Der Handel mit Emissionsrechten soll so funktionieren, daß Großfeuerungsanlagen ab 20 MW und andere Groß-Emittenten künftig eine Berechtigung für die von ihnen freigesetzten CO2-Mengen benötigen. Die Erstausgabe der Zertifikate erfolgt kostenlos auf Grundlage der Emissionen, welche die ca. 2600 betroffenen Anlagen im Zeitraum 2000 bis 2002 freigesetzt haben. Die Gesamtmenge der zulässigen CO2-Emissionen wird gedeckelt und schrittweise so verringert, daß sie anteilsmäßig den Verpflichtungen zur CO2-Reduzierung entspricht, die Deutschland im Rahmen des Kyoto-Protokolls (971215) und der EU-Lastenteilung (020302) eingegangen ist.

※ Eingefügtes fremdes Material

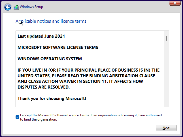
Task: Click 'Thank you for choosing Microsoft!' text
Action: [52, 99]
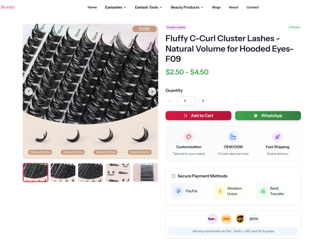Click the Western Union dollar icon

pyautogui.click(x=220, y=191)
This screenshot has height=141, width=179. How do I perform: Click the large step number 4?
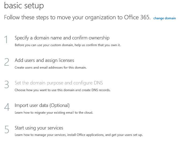(x=7, y=107)
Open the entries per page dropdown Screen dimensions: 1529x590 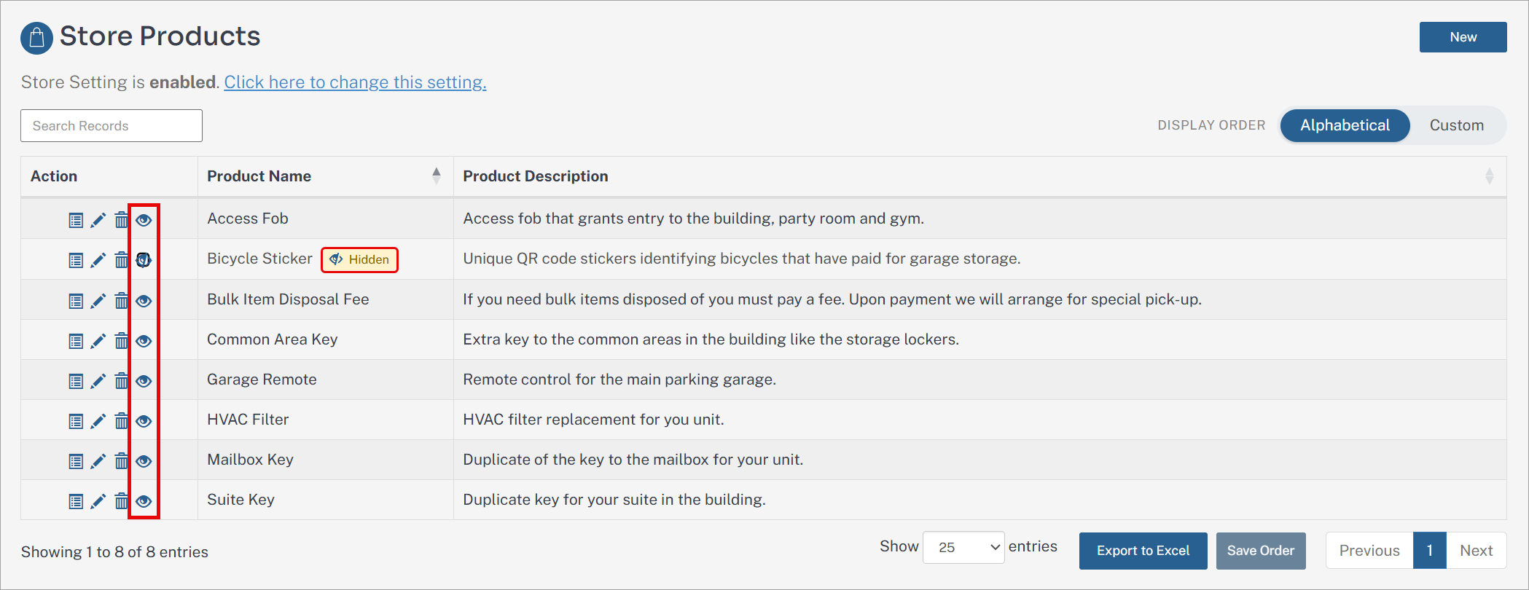963,548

Gesprächsrunde mit der Wirtschaft ergebnislos abgebrochen

Am 29. Januar wurde eine Gesprächsrunde zwischen den Staatssekretären der beiden beteiligten Ministerien und Vertretern der Wirtschaft ergebnislos abgebrochen, nachdem die Differenzen innerhalb der Bundesregierung offen zutage getreten waren: Staatssekretär Baake vom Bundesumweltministerium hatte bei dem Treffen überraschend einen fertigen Entwurf für den Allokationsplan vorgelegt, demzufolge die CO2-Emissionen in der ersten Handelsphase von 2005 bis 2007 um durchschnittlich 7,5 Prozent verringert werden sollen. Staatssekretär Adamowitsch vom Bundeswirtschaftsministerium verließ daraufhin verärgert die Runde, weil er sich vom Bundesumweltministerium übergangen fühlte. Die Vertreter der Industrie nahmen dies zum Anlaß, um das Gespräch ebenfalls abzubrechen. Für den 12. Februar sind erneute Verhandlungen auf Staatssekretärsebene vorgesehen.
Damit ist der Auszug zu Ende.